For clients coming back online after being offline, we avoid refetching everything. Each client tracks a lastDownloadedTimestamp for every offline page. On reconnect, we compare that timestamp with the server's lastUpdatedTime and only fetch pages where the server version is newer. This keeps offline pages closely synced to the server while avoiding unnecessary refetches of unchanged pages.

Pruning offline trees as content changes

Pages and databases in Notion are constantly changing: Pages get moved, databases gain or lose rows, and inline databases are added or removed. Our offline forest needs to keep up with these structural changes without leaving behind stale entries or dropping legitimate reasons to be available offline.

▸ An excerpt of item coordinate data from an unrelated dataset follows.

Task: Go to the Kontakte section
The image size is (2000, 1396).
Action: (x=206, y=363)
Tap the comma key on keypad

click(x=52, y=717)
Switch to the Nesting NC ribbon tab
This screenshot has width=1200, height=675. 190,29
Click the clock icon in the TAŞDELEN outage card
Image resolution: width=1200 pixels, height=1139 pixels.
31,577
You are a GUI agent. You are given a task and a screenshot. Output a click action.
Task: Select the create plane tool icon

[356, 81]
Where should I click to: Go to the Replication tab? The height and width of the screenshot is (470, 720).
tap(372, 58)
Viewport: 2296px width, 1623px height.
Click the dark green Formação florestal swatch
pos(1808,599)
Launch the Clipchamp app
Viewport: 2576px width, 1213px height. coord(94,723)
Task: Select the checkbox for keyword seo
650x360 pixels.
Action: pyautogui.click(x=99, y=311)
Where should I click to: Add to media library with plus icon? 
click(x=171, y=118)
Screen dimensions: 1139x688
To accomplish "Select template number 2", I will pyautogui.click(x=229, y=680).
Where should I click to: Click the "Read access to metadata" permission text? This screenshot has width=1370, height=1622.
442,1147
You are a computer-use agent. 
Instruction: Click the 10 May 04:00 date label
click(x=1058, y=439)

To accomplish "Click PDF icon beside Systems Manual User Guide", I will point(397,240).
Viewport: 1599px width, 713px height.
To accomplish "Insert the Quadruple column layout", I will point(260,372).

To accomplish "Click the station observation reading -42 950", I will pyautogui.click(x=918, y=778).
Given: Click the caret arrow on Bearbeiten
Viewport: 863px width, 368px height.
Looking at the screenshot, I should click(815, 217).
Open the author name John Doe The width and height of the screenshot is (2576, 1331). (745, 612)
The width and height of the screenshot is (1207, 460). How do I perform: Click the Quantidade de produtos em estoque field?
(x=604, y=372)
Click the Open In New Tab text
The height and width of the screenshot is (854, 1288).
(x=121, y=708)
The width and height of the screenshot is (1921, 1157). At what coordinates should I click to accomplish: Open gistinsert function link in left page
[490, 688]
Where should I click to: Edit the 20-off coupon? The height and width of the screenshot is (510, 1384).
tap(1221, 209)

When we refetch an offline page, we:

  1. Download the latest version of the page as well as the latest view of any databases

  2. Compare this fresh snapshot with what is currently represented in the offline_action table

  3. Apply a minimal set of edits to the forest so that it matches the new hierarchy

Concretely, this means:

  • Inserting new offline_action rows when a page or database has gained new descendants that should inherit offline status

  • Deleting offline_action rows when inline databases are removed or database rows are no longer in the view

By always treating offline_action as the source of truth for “why is this page offline?” and carefully reconciling it with the latest server state, we keep the forest eventually consistent with the live workspace while avoiding expensive full rebuilds of offline trees.

Looking forward

We’re proud of what we launched as it enables the entire Notion user base to use the product in an entirely new way. But it's just the start. As we evolve our systems, we’ll continue to push the limit of how many pages we can sync to users’ devices and make Notion more and more local-first.